Annual national data are provided in absolute numbers or as a rate of a relevant population.
Data are based mainly on administrative records (see section 18.1 ‘Source data’ for more information).
27 February 2025
The healthcare non-expenditure statistics describe the public health sector from a non-monetary perspective. The statistics explain the number or rate of different healthcare resources, facilities and utilisations. A wide range of indicators are collected from a multitude of sources and therefore, details pertaining to individual variables are given in the Annex.
Definitions of mandatory variables are laid down in Commission Regulation (EU) 2022/2294.
National changes of statistical concepts and national definitions deviating from Regulation (EU) 2022/2294: see Annex at the bottom of the page.
Registered health professionals or health care facility categories.
All health care staff.
All available beds or equipment in hospitals or in nursing and residential care facilities.
All discharges or procedures performed in all hospitals.
Government controlled areas of the Republic of Cyprus.
Calendar year.
In practice, CYSTAT uses the methodological guidelines provided by Eurostat to a large extend, in terms of definitions, calculation methods suggested, coverage, etc. Any deviations from definitions are documented by variable in the methodological document annexed.

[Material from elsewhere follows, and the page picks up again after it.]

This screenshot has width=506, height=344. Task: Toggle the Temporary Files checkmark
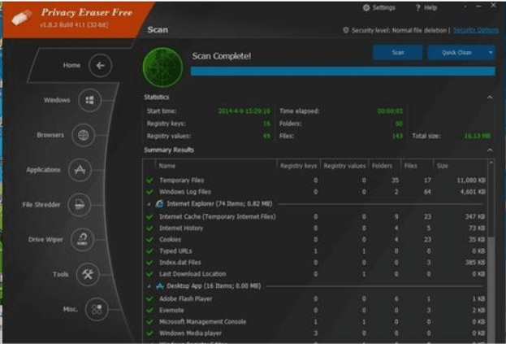pyautogui.click(x=149, y=180)
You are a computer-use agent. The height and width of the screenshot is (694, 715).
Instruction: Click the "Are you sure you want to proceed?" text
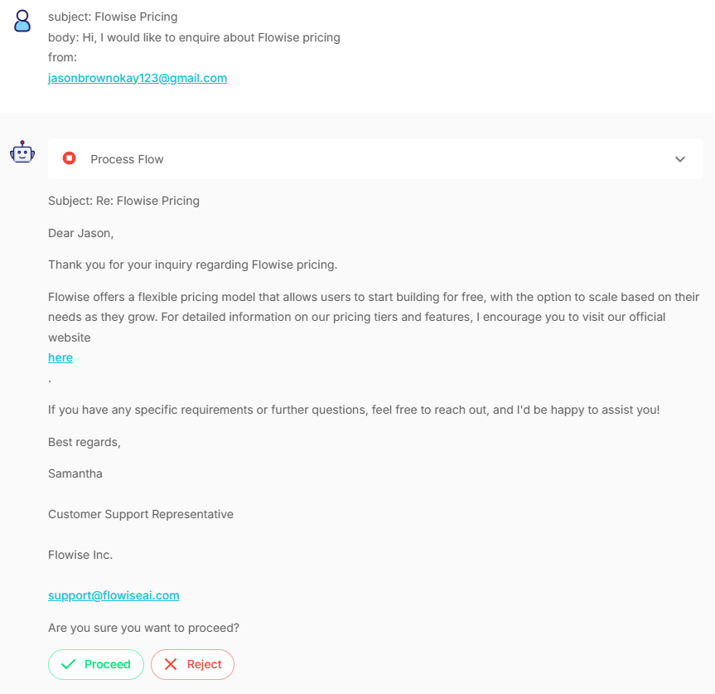[143, 628]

Absolute numbers at end of reference period. The reference period is for most indicators the 31st December YYYY.
Imputation is not applied since the compiled data is based on actual data.

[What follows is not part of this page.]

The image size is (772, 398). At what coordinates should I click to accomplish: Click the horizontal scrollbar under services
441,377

Data from different sources is usually combined in order to get the best outcome possible. If the different sources refer to micro-data files, a variable that is common and unique for each case in both datafiles is used in order to link the different data sources.
The hospital aggregates are calculated from the micro-data file of in-patient discharges, based on the given definitions of in-patient, curative care, somatic curative care, psychiatric curative care, day case, bed-day, average length of stay, etc.

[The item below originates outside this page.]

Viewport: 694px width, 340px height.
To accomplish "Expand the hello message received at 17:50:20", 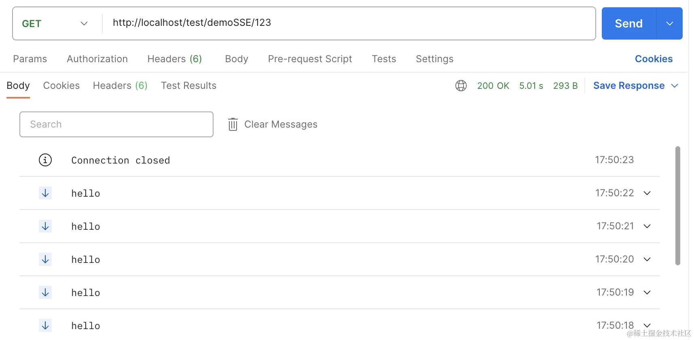I will [x=647, y=259].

Source data for the different variables are given in the methodological document which is annexed to the current report.
Some of the indicators included in this data collection are disseminated at national level on an annual basis (publication "Health and Hospital Statistics"). Specifically, data for year n are disseminated in May n+2.
The provisions of the Regulation are met in terms of timeliness, i.e. most of the indicators for reference year n will be provided 14 months after the end of the reference period. A few of the indicators on hospital inpatient discharges might not be available 14 months after the end of the reference period, but they'll be available by 20 months after the end of the reference period, as requested from the regulation.
Primary data are obtained either in paper form, or in electronic form, i.e. tables or micro-data. After the data are received from CYSTAT, they are further processed, tabulated and analysed in order to compile the requested indicators. In order to reduce the time lag between the availability of data and the reference period they describe, efforts are made for eliminating the collection of data in paper form and for promoting the collection of data in electronic form. Moreover, the introduction of the General Health System enables the collection of hospital data on in-patient discharges centrally from 1 data owner, the Health Insurance Organisation. This speeds up the whole process of obtaining and processing the data, permitting for the elimination of the time lag between data availability and the reference period.
Government controlled areas of the Republic of Cyprus.
The Geographical Regions do not apply for the case of Cyprus.
The comparison of data over time should be made with caution, since several break in series occur throughout the years. Break in series occur either due to change in the data source leading to non-comparable data, or due to major changes in the Health Care System leading to differences in the coverage of the data.
The breaks in time series for each variable are justified and explained in the methodological document annexed.